## Information provided:

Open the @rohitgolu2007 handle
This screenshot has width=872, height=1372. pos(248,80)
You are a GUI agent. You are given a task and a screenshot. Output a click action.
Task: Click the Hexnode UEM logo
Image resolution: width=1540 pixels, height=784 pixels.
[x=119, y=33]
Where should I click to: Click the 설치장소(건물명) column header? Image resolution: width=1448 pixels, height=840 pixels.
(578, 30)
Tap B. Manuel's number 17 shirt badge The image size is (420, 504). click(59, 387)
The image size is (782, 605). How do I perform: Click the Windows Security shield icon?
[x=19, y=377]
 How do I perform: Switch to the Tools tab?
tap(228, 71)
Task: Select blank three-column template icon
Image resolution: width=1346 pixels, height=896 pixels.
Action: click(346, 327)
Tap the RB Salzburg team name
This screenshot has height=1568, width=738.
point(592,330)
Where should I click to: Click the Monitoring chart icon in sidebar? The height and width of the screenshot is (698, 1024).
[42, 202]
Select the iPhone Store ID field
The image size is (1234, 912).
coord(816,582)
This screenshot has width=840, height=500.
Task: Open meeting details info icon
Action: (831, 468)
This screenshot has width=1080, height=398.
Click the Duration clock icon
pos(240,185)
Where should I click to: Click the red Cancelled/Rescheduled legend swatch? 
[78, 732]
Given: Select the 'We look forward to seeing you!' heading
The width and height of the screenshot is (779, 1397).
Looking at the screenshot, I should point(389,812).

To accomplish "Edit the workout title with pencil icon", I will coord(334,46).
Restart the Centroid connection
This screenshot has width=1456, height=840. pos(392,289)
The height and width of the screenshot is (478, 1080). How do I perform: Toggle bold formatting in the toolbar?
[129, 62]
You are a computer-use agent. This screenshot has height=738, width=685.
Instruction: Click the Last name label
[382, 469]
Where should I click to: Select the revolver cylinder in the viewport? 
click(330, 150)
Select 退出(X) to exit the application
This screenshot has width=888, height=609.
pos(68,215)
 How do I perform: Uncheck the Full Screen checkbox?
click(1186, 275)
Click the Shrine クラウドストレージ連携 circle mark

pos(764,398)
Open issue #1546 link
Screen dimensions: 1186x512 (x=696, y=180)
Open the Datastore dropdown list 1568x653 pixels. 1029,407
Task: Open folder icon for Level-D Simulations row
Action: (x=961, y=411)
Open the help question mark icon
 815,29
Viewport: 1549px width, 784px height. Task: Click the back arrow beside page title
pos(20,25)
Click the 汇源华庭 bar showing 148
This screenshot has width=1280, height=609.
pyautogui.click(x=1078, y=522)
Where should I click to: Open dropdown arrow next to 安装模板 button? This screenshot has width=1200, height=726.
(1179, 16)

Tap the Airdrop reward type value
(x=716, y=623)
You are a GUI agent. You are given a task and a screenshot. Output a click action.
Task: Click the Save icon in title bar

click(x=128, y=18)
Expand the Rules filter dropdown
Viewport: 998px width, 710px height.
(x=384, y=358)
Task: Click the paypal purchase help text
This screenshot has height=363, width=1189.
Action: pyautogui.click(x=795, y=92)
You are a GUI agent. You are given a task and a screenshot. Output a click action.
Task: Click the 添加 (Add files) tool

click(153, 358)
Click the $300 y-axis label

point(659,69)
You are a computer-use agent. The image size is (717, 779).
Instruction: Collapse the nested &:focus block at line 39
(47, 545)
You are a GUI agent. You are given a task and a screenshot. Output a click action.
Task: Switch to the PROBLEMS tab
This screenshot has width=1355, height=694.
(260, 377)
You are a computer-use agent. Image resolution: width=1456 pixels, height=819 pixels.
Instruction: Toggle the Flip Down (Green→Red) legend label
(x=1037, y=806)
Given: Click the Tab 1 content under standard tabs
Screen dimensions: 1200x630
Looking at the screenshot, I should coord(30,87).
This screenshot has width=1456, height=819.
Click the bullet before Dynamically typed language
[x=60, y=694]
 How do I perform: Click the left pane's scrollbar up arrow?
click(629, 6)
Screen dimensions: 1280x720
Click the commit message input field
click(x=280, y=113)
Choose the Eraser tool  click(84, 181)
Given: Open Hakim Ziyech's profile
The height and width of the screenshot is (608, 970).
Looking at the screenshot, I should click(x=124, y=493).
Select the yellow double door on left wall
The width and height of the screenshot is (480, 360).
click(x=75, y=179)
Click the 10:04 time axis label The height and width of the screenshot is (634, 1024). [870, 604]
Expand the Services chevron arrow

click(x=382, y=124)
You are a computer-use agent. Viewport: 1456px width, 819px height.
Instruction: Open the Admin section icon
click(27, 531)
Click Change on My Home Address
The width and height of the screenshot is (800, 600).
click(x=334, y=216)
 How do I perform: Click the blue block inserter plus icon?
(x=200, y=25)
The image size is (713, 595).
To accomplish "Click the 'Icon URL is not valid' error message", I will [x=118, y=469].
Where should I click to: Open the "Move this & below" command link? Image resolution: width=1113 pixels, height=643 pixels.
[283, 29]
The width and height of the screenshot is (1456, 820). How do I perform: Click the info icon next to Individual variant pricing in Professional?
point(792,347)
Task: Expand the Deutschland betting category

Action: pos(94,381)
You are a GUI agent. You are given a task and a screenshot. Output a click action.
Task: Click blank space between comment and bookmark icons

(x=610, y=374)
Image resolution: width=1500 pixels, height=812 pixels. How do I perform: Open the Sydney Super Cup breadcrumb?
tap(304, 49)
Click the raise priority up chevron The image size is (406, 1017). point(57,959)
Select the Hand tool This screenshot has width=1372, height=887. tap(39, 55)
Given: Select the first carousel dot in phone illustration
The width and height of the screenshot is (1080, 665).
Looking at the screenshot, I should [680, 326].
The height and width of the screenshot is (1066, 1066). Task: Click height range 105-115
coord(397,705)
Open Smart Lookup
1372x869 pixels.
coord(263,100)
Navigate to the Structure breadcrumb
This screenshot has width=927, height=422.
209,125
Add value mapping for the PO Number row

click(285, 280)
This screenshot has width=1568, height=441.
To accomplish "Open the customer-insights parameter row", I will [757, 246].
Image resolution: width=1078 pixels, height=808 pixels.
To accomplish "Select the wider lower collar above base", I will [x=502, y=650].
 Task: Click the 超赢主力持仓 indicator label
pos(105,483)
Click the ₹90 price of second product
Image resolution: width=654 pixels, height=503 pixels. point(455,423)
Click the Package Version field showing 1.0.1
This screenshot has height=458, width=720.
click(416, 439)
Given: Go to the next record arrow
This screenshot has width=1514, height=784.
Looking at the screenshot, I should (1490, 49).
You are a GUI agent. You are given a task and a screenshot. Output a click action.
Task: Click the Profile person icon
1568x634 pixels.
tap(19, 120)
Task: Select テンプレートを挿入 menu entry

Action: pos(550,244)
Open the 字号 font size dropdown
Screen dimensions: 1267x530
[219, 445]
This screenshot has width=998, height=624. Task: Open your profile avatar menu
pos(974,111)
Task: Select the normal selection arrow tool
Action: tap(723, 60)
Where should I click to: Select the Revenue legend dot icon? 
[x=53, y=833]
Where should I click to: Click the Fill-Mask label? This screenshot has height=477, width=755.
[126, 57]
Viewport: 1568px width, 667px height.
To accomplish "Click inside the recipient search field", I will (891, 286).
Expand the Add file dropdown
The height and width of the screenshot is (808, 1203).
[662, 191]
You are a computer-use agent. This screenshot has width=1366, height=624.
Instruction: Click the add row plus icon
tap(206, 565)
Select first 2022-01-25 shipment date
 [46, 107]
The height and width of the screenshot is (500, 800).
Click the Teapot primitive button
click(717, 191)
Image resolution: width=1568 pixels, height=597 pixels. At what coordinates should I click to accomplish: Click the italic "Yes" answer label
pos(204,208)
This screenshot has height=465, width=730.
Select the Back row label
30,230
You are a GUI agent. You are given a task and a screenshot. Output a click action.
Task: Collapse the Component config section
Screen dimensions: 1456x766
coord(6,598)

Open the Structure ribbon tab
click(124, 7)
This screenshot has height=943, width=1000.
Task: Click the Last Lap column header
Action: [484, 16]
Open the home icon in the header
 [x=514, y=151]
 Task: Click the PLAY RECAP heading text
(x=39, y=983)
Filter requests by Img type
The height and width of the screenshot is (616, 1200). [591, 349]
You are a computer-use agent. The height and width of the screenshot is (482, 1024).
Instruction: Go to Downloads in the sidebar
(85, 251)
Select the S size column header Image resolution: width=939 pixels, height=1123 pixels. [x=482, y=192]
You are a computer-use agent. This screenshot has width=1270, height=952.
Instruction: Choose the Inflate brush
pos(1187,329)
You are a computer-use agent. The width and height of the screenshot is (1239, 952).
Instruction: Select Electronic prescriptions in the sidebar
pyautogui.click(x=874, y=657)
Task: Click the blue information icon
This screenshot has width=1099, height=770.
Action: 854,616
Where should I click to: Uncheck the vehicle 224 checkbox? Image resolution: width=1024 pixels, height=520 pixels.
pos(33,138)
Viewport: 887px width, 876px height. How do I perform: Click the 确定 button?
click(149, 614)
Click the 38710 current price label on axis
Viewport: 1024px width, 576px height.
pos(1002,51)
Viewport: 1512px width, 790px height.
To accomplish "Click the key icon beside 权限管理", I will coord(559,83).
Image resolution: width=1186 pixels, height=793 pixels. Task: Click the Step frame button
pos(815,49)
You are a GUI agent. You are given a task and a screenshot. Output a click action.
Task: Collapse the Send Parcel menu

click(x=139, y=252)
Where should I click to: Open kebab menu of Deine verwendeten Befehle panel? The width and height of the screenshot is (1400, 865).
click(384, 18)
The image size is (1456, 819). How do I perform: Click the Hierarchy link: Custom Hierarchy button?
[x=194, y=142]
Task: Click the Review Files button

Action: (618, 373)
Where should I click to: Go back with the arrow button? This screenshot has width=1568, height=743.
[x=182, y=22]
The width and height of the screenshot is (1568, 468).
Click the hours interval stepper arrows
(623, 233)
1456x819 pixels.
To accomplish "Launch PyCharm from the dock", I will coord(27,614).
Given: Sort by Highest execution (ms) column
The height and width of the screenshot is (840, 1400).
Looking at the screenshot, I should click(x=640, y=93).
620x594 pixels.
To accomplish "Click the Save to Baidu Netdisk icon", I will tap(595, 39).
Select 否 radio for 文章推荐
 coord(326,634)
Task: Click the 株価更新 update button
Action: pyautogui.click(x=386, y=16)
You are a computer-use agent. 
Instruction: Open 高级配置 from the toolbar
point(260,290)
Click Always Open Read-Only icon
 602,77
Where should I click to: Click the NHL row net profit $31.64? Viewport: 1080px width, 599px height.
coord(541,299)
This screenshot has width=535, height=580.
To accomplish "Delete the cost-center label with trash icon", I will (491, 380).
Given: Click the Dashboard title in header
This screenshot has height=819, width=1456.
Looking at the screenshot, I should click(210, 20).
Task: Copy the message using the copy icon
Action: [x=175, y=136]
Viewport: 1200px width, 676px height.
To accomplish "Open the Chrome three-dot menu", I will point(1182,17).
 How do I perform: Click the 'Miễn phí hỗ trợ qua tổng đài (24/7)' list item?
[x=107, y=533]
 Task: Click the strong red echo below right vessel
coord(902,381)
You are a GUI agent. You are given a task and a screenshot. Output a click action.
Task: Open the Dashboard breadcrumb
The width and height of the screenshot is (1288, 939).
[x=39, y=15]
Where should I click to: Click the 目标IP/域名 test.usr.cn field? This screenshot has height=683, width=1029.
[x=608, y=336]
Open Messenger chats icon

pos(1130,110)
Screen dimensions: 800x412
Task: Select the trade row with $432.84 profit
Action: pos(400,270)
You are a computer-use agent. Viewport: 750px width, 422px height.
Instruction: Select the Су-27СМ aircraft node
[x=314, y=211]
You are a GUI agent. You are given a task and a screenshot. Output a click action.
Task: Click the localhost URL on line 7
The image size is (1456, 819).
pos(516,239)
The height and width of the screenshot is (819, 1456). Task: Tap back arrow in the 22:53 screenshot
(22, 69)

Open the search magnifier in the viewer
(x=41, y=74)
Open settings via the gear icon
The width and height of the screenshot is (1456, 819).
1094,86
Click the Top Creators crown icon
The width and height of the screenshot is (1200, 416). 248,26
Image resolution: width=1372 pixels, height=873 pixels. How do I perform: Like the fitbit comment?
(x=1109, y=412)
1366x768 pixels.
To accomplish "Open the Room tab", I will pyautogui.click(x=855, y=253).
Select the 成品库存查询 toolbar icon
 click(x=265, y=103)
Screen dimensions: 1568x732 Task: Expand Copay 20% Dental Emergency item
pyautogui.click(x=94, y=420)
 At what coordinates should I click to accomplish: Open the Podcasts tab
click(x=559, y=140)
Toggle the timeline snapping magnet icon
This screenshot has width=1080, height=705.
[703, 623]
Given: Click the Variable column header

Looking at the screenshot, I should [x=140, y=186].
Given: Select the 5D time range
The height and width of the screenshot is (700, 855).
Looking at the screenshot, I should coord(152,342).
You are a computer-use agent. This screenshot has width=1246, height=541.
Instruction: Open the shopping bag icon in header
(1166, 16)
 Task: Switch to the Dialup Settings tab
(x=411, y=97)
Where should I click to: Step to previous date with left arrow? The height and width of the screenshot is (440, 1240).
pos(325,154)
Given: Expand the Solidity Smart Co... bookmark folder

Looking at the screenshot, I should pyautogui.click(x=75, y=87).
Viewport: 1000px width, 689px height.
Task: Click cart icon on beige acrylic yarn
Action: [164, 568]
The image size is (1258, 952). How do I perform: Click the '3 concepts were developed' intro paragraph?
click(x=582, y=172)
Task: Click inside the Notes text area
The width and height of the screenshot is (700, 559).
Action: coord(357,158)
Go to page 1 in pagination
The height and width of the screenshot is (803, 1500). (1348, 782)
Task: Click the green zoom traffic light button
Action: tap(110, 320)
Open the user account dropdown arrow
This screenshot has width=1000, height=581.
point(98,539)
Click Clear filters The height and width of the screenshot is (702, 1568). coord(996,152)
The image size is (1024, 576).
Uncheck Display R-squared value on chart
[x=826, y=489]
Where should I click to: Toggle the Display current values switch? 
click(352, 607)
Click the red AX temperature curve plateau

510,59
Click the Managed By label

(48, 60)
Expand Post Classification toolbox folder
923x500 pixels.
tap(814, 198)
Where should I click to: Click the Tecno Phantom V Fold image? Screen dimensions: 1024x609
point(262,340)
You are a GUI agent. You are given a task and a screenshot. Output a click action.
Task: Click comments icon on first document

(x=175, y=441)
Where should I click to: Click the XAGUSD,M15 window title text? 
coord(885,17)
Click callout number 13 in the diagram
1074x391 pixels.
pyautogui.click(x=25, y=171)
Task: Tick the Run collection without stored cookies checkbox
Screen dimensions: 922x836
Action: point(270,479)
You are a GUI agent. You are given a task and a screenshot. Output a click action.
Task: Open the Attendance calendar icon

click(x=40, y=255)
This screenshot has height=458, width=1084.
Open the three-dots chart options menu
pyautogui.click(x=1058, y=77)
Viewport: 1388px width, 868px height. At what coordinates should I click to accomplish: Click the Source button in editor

## Aim of the task:
Put every line from the start of the entries through the line that contains "point(592,330)" into a Markdown table, leaving out blank lines. Use two columns: Row for the row number and Line Text for the line itself.

## Expected answer:
| Row | Line Text |
|---|---|
| 1 | Open the @rohitgolu2007 handle |
| 2 | This screenshot has width=872, height=1372. pos(248,80) |
| 3 | You are a GUI agent. You are given a task and a screenshot. Output a click action. |
| 4 | Task: Click the Hexnode UEM logo |
| 5 | Image resolution: width=1540 pixels, height=784 pixels. |
| 6 | [x=119, y=33] |
| 7 | Where should I click to: Click the 설치장소(건물명) column header? Image resolution: width=1448 pixels, height=840 pixels. |
| 8 | (578, 30) |
| 9 | Tap B. Manuel's number 17 shirt badge The image size is (420, 504). click(59, 387) |
| 10 | The image size is (782, 605). How do I perform: Click the Windows Security shield icon? |
| 11 | [x=19, y=377] |
| 12 |  How do I perform: Switch to the Tools tab? |
| 13 | tap(228, 71) |
| 14 | Task: Select blank three-column template icon |
| 15 | Image resolution: width=1346 pixels, height=896 pixels. |
| 16 | Action: click(346, 327) |
| 17 | Tap the RB Salzburg team name |
| 18 | This screenshot has height=1568, width=738. |
| 19 | point(592,330) |